The so-called “status galley” — that is, a prepublication edition of a book, generally of massive size and/or literary challenge, possessed by an underpaid and often illiterate member of the publishing world who has no intention of reading beyond the first few chapters — is among the most vexing amalgams of materialism and literature that the 21st century has ever known. It is a relatively recent phenomenon, augmented by the Brobdignagian burst of journalists attending trade shows. The good ones are savvy enough to recognize a mini-Hubbert’s Peak among some publisher upon sight. I’m quibbling about those who take the galleys that they will never read or write about, who hector certain publicists and editors and peck away at the diminishing supply. This is admittedly a pedantic vexation, hardly commensurate with the junket whores in the film world or the predatory bastards who cripple working stiffs with a sneaky high-interest subprime loan that will cause them to toil unduly in their seventies, their eighties, and their nineties. But it bothers me nonetheless.

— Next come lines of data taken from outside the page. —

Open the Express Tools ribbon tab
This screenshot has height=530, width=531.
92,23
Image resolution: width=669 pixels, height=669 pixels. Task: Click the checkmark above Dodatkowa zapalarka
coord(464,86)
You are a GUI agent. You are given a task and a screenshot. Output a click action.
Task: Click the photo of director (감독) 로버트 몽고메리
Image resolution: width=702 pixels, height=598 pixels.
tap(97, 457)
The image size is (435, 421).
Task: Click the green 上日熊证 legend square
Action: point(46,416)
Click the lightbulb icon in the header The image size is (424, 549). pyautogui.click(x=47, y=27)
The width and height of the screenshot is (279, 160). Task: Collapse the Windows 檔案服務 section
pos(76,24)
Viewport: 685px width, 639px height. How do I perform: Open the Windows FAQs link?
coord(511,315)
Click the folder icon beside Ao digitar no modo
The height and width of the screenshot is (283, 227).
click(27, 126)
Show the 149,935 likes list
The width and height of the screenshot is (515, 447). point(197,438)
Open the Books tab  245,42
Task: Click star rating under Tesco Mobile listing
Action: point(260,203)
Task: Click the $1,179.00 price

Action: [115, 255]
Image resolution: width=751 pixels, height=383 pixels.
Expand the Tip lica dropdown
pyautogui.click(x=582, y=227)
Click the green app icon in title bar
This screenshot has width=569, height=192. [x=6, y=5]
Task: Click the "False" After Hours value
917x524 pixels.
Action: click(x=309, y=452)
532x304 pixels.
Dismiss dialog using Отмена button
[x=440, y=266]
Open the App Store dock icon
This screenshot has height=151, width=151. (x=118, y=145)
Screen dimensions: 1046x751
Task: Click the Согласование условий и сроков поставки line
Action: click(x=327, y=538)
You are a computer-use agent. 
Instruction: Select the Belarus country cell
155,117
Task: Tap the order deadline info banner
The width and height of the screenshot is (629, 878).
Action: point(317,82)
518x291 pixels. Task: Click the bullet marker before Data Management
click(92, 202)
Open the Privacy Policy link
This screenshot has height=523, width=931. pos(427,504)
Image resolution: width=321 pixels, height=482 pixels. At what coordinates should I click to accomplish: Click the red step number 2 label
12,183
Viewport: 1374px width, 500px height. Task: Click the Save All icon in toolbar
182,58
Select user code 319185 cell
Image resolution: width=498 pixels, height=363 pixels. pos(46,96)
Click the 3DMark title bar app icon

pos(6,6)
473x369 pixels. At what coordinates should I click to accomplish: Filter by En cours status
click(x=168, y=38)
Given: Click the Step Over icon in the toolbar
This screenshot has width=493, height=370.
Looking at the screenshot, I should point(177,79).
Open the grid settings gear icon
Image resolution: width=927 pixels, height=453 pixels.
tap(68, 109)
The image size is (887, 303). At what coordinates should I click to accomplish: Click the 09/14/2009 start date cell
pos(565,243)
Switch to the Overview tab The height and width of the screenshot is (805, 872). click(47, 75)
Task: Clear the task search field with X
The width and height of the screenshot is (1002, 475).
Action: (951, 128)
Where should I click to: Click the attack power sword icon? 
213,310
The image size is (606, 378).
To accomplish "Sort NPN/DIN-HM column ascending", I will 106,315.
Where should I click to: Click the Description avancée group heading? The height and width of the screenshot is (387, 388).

The status galley reduces a book not merely to a thing (let us accept that fetishism is ineluctable), but to a vapid item that is trotted around like a fashion accessory. And we’re talking about an item, often a work of art, isn’t even finished. If you have a status galley and boast about it, it is very likely that you have no particular interest in reading it. Nor are you courteous enough, like most avid literary people, to give it to someone who may be in need of it. You take a vital galley from the limited supply, horde some volume that has taken an author many years of hard labor and treat it like a bag of Doritos that you toss into the street.

This seems to me worse than the book pirate (largely mythical), who at least has some vested interest in reading a book or getting excited about an author. This seems to me worse than some guy at a book signing who asks an author the same question that she’s heard several hundred times. (At least, that hypothetical guy has enthusiasm.) Such actions may be executed through clumsiness or cluelessness, but they are at least sincere and enthusiastic in intent. However, to obtain a galley just so that you can have it is perhaps one of the most disrespectful acts you can perform. It does not come from a place of passion. It comes from a onyx sinkhole of consumerism. It comes from a place of needless competition, whereby you have the book that someone else does not. It works against the book’s undeniably communal nature. And it reveals you for the superficial con that you are.

Again, this is a highly pedantic concern. Probably nothing worth shooting up a post office over. But it bugs me.